Accuracy of UQA-2 was compared with those of ULA and UQA-1 through a cosine-bell advection test (Williamson et al. 1992), a slotted-cylinder advection test of LR05, and a deformational flow test (Nair and Lauritzen 2010). UQA-2 was more accurate than ULA and UQA-1 in most of the tests. UQA-2 showed nearly third-order convergence of the error norms for a C-infinity function in a lower-resolution range although convergence rates degraded as the grid becomes finer. For discontinuities, UQA-2 reproduced sharper solutions than ULA and UQA-1. Because of its higher spatial resolution, UQA-2 is more suitable than ULA and UQA-1 for high-resolution atmospheric simulations that contain sharp boundaries between cloudy and cloud-free regions.

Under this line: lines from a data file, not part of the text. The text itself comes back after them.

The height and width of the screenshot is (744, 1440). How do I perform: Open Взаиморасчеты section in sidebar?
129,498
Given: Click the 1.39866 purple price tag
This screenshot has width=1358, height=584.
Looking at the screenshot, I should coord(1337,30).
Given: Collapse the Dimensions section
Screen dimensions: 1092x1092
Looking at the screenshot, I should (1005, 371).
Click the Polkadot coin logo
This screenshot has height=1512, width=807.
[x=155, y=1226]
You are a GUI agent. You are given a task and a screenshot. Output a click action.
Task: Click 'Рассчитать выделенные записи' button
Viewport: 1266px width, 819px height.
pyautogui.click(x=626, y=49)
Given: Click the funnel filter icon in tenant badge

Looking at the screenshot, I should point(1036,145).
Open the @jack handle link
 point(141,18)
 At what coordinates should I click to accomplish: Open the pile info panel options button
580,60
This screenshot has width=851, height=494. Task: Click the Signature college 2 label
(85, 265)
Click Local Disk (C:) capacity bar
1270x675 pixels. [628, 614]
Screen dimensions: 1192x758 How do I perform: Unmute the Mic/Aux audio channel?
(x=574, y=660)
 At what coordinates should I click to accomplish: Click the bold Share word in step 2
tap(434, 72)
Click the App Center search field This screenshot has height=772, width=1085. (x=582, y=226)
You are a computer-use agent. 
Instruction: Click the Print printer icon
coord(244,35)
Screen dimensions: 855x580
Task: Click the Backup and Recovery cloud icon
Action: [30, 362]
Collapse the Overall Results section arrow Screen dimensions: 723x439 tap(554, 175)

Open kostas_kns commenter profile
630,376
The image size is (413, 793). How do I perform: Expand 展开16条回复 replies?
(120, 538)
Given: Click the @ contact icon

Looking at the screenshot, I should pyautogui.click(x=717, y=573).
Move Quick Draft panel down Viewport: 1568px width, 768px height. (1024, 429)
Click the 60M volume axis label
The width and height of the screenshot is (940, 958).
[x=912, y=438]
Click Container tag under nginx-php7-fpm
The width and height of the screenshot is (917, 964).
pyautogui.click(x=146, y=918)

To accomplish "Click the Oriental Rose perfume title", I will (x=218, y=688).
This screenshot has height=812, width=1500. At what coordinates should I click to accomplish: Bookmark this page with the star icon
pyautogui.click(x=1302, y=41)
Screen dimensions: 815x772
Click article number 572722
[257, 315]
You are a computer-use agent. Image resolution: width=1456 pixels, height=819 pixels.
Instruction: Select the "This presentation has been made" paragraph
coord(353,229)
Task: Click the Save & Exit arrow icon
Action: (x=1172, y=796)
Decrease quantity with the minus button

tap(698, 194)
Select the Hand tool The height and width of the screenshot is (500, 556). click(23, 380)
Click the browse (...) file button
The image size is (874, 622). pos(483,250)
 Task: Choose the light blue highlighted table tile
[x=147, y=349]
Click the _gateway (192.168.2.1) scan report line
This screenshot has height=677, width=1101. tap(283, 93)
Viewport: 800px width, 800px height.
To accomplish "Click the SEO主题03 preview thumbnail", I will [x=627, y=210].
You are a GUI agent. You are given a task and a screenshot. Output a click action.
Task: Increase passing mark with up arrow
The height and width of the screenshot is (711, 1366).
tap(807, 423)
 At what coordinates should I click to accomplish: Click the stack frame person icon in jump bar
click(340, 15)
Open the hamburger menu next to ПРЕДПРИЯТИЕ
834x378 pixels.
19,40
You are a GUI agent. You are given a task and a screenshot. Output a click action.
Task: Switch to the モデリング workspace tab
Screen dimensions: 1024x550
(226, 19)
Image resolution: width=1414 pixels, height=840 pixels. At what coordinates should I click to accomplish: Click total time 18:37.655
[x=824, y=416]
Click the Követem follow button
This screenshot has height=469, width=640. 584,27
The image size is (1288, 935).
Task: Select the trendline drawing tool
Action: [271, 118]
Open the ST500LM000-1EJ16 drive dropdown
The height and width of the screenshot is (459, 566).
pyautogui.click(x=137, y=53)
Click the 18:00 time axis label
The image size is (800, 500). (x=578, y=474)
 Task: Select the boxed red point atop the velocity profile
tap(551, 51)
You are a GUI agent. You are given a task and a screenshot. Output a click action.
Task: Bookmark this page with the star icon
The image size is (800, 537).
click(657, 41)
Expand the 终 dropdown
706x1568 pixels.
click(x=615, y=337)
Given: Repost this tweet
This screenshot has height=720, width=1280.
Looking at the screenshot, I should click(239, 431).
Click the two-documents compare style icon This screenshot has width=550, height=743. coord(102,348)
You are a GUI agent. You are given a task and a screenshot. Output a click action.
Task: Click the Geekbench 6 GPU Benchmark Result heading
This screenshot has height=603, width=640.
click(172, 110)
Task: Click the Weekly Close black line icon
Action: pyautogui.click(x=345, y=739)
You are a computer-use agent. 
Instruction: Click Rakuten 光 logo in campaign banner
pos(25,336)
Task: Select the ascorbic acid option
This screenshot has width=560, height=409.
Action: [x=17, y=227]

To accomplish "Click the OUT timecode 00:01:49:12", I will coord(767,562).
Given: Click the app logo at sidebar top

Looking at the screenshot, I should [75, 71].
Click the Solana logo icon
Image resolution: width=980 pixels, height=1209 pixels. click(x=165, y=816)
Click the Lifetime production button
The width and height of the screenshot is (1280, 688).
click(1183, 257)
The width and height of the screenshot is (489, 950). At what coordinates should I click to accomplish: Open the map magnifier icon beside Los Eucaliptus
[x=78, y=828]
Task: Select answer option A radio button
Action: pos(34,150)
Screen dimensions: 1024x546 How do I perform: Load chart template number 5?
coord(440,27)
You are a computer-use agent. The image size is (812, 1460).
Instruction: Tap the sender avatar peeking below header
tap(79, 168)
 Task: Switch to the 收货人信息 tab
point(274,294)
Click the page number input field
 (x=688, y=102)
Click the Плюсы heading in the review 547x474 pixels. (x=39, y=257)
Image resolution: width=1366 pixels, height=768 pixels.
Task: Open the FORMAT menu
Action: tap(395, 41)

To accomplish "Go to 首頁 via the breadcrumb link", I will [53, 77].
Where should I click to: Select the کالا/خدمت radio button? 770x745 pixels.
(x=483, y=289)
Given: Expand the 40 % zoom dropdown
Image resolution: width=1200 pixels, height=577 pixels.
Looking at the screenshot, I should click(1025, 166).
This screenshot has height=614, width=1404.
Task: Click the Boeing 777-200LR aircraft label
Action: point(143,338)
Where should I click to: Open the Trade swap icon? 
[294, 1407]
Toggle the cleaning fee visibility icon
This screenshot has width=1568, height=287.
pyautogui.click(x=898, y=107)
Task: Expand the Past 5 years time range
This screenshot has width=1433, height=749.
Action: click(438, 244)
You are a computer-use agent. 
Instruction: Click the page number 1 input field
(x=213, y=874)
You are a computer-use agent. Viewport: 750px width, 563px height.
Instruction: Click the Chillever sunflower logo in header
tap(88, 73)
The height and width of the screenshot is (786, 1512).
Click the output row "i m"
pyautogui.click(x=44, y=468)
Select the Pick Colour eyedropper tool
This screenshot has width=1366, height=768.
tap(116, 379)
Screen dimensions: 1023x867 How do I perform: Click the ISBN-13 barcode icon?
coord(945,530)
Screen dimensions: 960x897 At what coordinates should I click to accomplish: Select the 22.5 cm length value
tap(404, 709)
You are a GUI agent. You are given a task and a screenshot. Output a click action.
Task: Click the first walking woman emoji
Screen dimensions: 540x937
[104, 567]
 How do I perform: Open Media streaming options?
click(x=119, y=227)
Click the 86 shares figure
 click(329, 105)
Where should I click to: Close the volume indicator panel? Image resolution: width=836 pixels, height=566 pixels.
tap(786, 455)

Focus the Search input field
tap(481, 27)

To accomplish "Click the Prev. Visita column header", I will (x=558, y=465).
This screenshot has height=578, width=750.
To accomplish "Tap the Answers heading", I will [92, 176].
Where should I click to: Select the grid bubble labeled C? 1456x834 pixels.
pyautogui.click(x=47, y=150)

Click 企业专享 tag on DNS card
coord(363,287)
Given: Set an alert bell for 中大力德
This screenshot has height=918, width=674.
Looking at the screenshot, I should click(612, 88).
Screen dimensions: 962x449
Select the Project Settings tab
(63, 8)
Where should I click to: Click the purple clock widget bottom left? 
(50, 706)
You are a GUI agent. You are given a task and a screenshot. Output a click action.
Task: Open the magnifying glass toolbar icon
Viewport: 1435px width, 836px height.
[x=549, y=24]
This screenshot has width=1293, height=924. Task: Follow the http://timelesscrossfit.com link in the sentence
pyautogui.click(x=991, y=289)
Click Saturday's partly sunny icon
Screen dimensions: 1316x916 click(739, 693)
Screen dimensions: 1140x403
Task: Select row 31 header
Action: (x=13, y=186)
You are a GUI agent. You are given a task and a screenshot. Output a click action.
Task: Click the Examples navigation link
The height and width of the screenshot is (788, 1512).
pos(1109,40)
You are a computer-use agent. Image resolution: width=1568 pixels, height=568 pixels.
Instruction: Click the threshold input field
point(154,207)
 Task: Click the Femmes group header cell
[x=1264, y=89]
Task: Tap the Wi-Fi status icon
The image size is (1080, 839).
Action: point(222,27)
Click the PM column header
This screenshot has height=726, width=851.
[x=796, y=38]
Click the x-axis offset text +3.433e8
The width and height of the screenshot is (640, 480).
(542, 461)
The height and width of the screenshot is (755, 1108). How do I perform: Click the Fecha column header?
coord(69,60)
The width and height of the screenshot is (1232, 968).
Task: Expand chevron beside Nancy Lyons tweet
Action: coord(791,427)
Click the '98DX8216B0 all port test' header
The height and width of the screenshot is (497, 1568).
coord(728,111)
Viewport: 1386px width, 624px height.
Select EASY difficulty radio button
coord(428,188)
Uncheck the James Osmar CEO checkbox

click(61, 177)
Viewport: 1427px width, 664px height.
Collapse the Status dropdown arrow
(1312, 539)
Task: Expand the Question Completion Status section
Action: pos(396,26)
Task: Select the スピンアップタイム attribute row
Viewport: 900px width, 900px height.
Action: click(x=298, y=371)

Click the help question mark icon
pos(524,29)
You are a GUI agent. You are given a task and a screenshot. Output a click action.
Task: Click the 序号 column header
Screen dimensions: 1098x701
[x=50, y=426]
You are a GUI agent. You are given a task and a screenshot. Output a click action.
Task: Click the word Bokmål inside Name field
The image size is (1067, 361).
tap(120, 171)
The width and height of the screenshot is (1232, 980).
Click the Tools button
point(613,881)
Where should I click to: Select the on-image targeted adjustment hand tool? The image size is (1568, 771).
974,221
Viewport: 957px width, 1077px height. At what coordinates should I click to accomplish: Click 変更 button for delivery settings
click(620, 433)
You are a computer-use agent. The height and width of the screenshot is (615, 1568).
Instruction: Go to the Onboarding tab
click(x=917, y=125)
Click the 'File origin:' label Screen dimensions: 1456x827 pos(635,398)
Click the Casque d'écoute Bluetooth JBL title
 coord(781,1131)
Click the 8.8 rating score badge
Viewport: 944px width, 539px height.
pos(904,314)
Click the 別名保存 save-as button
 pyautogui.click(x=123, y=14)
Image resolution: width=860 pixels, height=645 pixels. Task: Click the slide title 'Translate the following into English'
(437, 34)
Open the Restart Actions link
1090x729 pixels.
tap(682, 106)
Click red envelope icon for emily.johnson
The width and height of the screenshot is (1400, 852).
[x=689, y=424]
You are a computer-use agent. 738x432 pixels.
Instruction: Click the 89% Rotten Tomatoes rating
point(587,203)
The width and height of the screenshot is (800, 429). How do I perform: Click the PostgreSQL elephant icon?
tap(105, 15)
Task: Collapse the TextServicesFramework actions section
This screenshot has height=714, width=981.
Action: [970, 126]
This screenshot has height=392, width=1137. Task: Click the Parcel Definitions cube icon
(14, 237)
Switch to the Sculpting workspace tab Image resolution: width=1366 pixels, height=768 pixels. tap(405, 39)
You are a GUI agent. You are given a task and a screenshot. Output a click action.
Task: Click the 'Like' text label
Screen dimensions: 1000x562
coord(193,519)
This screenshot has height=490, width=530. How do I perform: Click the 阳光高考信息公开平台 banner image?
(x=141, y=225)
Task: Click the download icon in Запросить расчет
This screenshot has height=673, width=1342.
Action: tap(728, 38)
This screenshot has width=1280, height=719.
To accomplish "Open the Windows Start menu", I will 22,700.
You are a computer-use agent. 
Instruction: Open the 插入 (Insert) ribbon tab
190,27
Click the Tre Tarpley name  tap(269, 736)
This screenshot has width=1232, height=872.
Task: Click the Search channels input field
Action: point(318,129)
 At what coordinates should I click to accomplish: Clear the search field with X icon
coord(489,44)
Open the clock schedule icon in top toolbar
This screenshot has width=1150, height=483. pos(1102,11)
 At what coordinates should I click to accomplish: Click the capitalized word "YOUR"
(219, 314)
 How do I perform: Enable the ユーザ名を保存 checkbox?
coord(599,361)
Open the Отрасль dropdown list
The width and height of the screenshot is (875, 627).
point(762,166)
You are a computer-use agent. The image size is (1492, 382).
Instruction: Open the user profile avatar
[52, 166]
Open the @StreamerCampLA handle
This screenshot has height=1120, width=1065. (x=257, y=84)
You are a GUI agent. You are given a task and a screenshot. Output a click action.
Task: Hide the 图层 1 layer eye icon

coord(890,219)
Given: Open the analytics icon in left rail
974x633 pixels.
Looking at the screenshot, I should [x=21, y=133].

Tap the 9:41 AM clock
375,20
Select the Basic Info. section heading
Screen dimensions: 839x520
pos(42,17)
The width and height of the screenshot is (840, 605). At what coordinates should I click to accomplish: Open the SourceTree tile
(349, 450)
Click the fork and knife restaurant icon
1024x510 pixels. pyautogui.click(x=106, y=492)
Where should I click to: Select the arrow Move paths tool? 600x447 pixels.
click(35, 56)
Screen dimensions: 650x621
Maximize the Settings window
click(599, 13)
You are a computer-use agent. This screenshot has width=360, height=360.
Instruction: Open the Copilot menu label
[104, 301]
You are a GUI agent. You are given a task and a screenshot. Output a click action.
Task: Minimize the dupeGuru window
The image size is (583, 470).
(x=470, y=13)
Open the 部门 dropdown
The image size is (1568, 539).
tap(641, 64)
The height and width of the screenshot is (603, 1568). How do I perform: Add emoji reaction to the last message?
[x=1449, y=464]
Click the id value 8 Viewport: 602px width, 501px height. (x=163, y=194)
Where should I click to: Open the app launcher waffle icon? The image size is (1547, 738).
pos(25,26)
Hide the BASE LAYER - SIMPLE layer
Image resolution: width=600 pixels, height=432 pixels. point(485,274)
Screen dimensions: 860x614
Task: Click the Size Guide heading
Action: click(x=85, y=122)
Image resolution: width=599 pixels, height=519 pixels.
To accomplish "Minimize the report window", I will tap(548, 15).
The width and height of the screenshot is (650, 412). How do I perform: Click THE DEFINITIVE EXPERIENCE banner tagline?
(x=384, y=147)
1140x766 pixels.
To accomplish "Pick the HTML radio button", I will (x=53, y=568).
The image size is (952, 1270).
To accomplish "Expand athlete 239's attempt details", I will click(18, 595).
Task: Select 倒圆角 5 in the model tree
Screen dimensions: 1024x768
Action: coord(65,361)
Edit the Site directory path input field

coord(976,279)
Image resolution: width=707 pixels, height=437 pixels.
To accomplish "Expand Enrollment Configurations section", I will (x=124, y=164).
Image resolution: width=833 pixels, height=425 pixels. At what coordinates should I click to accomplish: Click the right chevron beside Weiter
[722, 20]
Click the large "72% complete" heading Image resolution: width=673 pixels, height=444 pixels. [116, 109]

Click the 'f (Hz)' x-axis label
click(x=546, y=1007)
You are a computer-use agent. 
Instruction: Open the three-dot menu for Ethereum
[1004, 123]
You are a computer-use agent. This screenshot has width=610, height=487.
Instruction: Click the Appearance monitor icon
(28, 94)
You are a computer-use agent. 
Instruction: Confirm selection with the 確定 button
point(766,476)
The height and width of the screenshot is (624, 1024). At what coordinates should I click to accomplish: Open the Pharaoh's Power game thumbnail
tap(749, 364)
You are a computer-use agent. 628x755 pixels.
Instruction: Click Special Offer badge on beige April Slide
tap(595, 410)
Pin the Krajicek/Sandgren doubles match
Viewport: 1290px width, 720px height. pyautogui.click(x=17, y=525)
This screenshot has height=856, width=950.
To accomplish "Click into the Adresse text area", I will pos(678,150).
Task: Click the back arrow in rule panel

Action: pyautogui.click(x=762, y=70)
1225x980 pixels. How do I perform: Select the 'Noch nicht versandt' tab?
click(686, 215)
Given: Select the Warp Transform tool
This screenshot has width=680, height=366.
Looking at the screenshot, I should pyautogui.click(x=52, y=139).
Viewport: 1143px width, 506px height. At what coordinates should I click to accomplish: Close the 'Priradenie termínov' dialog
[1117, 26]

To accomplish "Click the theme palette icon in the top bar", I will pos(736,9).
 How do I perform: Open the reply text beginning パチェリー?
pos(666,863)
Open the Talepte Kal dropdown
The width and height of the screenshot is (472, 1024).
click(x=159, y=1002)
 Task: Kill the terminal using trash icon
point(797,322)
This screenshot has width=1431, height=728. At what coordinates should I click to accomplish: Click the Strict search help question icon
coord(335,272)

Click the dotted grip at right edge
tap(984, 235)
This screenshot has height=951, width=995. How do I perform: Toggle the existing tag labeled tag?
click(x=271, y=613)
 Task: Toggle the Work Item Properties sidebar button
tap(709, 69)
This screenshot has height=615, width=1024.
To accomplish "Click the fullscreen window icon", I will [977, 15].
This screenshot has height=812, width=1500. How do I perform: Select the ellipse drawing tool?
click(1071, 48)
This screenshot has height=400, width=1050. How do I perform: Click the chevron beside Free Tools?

Computational cost of UQA-2 was compared with those of ULA and UQA-1 on three different architectures using different compilers. Single process and multiprocess runs were also compared. General features of the results were not sensitive to the differences in architectures, compilers, and parallelization, but performance of UQA-2 degraded as a result of the cost of data transfers when many processors were used. Without a flux limiter, UQA-2 was more costly than ULA and UQA-1 by about 50% and about 10%, respectively. With a flux limiter, the cost differences were less because of the significant cost of the flux limiter, but UQA-2 was still more costly by about 30% compared to ULA and by about 5% compared to UQA-1.
Hiroaki Miura thanks Prof. David Randall for supporting his visit to Colorado State University; a part of this work was done during that visit. Dr. Takanobu Yamaguchi and Dr. Ross Heikes are also acknowledged for fruitful discussions. This work was supported by the Grant-in-Aid for Young Scientists (B) of MEXT (22740310). The HA8000 supercomputer of The University of Tokyo was used in a test.